Tags: Soup, Margin, Barclays Plc., Call Transcript, Earnings, Food & Beverage, Pricing, Marketing Research, Manufacturing, Marketing, Seeking Alpha, Campbell Soup Co.

Question-and-Answer Session

Operator

Thank you. (Operator Instructions) Your first question comes from Andrew Lazar – Barclays Capital.

Andrew Lazar - Barclays Capital

I guess I think as of last quarter you had been looking for flattish gross margins for the year. I was just trying to get a sense of whether that still held. And given you had pricing that was very solid in both the fiscal 1Q and 2Q I guess I’m surprised that gross margin improved a bit sequentially given the significant shipment volume deceleration. So I want to get a sense of why volume de-leveraging didn’t hurt margins more or maybe it did and there was some offset that came up in the second quarter that helped you.

Douglas R. Conant

Andrew, at a high level I will tell you that we do expect to see gross margins very solid for the full year. So that implies we’re going to continue to have growth in the second half. Anthony or Craig, do you want to get at the – a little more detail to it?

B. Craig Owens

Sure. I mean, on a full year basis we expect growth margins to be ahead of the prior year. And to your question about volume, we did actually see a negative impact on margins due to the volume related to the inventory reductions and that’s reflected in our U.S. Soup, Sauce and Beverage segment results.

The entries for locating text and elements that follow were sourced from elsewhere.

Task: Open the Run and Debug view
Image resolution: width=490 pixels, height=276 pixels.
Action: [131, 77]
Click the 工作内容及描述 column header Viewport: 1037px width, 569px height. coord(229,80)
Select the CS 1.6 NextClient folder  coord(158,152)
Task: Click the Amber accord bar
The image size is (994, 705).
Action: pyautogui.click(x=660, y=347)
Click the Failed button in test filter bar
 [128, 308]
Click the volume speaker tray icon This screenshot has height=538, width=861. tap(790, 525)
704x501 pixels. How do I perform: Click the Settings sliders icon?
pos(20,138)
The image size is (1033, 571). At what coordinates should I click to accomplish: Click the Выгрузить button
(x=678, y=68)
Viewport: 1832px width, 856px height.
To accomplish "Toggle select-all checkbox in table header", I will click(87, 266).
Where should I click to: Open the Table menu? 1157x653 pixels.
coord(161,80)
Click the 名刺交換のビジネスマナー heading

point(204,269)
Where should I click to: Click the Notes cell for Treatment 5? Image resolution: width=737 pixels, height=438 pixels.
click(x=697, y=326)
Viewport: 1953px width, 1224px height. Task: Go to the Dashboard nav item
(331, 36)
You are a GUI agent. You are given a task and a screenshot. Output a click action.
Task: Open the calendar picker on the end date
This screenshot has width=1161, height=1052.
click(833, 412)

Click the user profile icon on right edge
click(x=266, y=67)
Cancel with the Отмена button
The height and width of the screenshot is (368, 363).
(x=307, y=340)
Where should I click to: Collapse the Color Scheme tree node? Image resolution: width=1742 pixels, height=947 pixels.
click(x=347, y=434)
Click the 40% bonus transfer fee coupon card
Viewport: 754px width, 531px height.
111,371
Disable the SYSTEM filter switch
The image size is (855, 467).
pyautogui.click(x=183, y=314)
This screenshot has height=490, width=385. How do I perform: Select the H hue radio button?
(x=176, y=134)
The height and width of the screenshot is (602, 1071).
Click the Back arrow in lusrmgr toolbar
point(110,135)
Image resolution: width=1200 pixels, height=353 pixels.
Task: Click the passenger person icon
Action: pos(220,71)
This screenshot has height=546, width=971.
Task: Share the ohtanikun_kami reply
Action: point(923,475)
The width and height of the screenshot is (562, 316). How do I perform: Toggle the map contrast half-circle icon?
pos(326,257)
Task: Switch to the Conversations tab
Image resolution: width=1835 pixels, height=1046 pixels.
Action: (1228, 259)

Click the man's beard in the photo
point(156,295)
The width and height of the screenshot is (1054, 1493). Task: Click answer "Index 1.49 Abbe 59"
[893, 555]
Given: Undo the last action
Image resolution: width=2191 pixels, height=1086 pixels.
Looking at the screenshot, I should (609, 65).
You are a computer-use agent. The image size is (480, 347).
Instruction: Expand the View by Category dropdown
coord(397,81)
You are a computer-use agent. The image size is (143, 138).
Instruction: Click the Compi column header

Andrew Lazar - Barclays Capital

Was there something that helped offset that relative to the first quarter? Because you had good pricing in both first and second quarters.

B. Craig Owens

No, there wasn’t anything extraordinary underneath that.

Leonard F. Griehs

Okay. Next question Devon.

Operator

Your next question comes from Eric Katzman - Deutsche Bank Securities.

Eric Katzman - Deutsche Bank Securities

I guess my question has to do with the trade de-loading, Doug, and how much impact that had on soup. I think you gave a 3% hit for the entire division, but can you be more specific as to what happened in soup? And you also kind of suggested that that was below I guess your consumer off-take was better, and maybe you could give us some sense as to what that means.

Douglas R. Conant

Eric, the information we provided was that there was about three points of sale lost to this inventory reduction. And it happened in our warehouse businesses, which would land it squarely in our U.S. Soup, Sauce and Beverage categories. It was most pronounced in our U.S. Soup and Sauce businesses. And it was even more pronounced, surprisingly to me, in condensed soup and sauces where consumer demand was actually increasing. We have great visibility into this because we have good consumer CRM capability in terms of consumer replenishment, excuse me. So we have visibility into the dynamics of the categories.